Following Alibaba’s announcement of its acquisition plan on 10 February in 2014, AutoNavi’s CEO Cheng Congwu remarked at the company’s quarterly financial report analysis conference in February, that AutoNavi had become Alibaba group’s vanguard in O2O business, closely cooperating with entities under Alibaba Group such as Ali Cloud, Taodiandian and Alimama. The lastest version of AutoNavi’s map app features an integration with Alipay, allowing users to pay taxi fares through Alipay while enjoying a discount from Kuaidi Taxi, a popular Alibaba-backed taxi hailing app.
Statistics show that by the end of last year, AutoNavi’s map/navigation app had achieved a total installation of 300 million. Users can enjoy some 500,000 group purchases, buy coupons, booking rooms in 100,000 hotels, reserving tables at 200,000 restaurants, buying film tickets in over 400 cinemas, checking out apartments for rent or sale in over 35,000 residential quarters or buildings, as well as looking for cleaning service or designated driving service.

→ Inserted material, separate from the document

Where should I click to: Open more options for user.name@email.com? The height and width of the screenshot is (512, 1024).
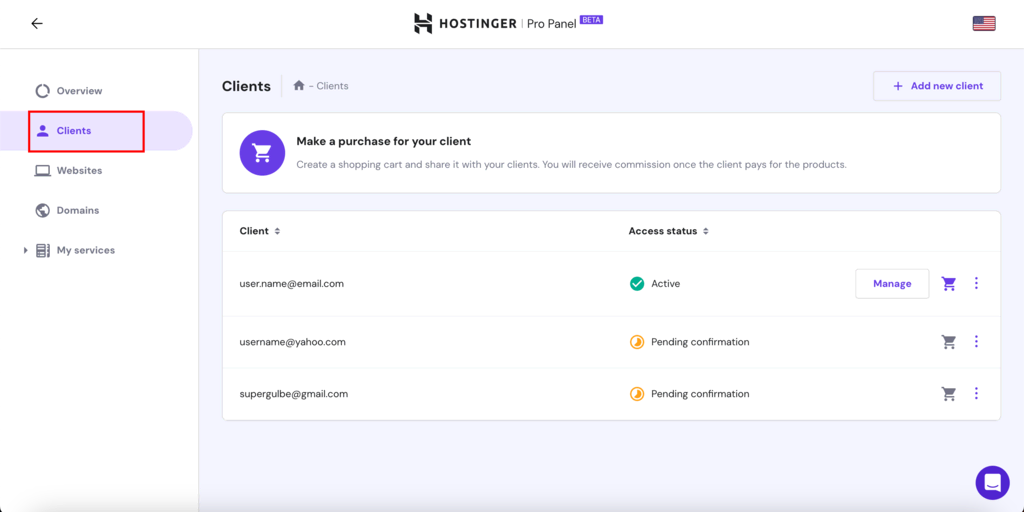976,284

Map data is of vital importance in this age of moblie technology. Whoever obtains map data will have a greater hold over the market, and a more solid foundation in O2O business. While AutoNavi is falling into Alibaba’s pocket, its major competitor in the field, Navinfo, is going through a trade suspension at the A-share market. The two companies together account for over 90% of market share in the business of pre-installed onboard navigation system for cars.
Navinfo is now trying to introduce strategic investors. Speculation among insiders has it that the company is very probably being contended by two other internet giants, Baidu and Tencent. In its invitation for bids, Navinfo provided that the bidder should have a registered capital of no less than 1 billion yuan (USD 161.76 million), a net asset of no less than 1.5 billion yuan (USD 242.63 million) and most specifically, a direct or indirect possession of internet resources that can serve as a solid support for the company’s current operations.

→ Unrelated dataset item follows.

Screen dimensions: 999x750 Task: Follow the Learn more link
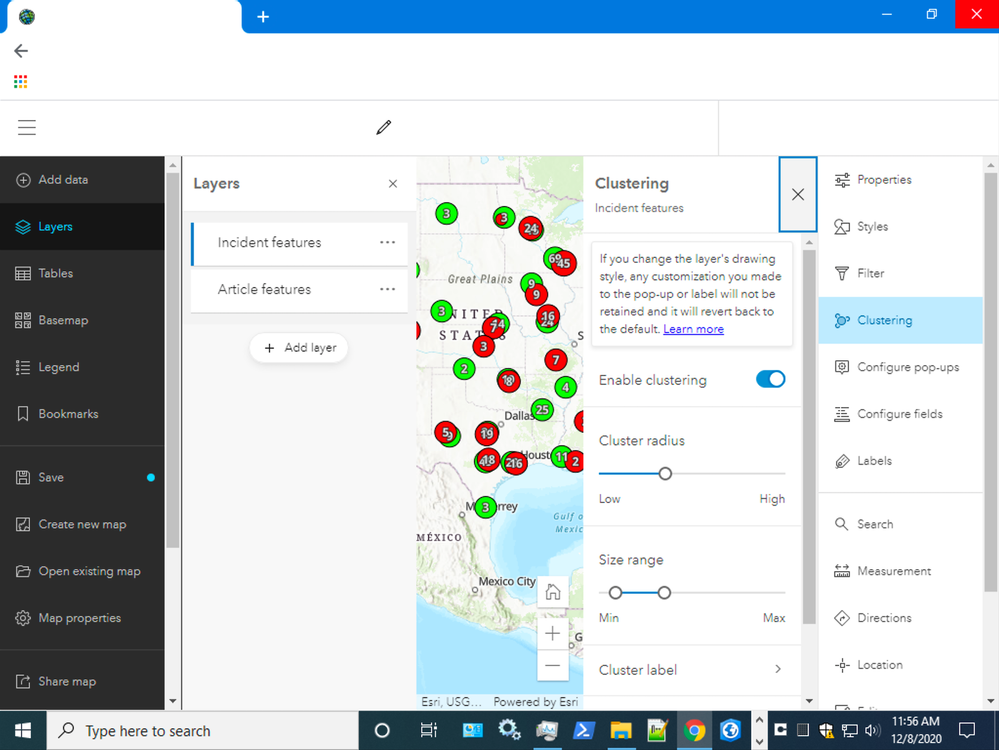[x=693, y=329]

Navinfo has worked closely together with Baidu, providing significant parts of Baidu Map’s base data. Meanwhile, A new figure has just appeared among Navinfo’s independent directors – Wang Xiaochuan, CEO of Sogou, a search engine company which merged with Tencent’s Soso last year. Navinfo is also going to establish connected transactions on a regular basis with companies such as Sogou, with estimated value no more than 110 million yuan (USD 17.79 million).
The war on map data launched by Alibaba’s acquisition of AutoNavi has just begun and is sure to escalate once Navinfo brings in new investors.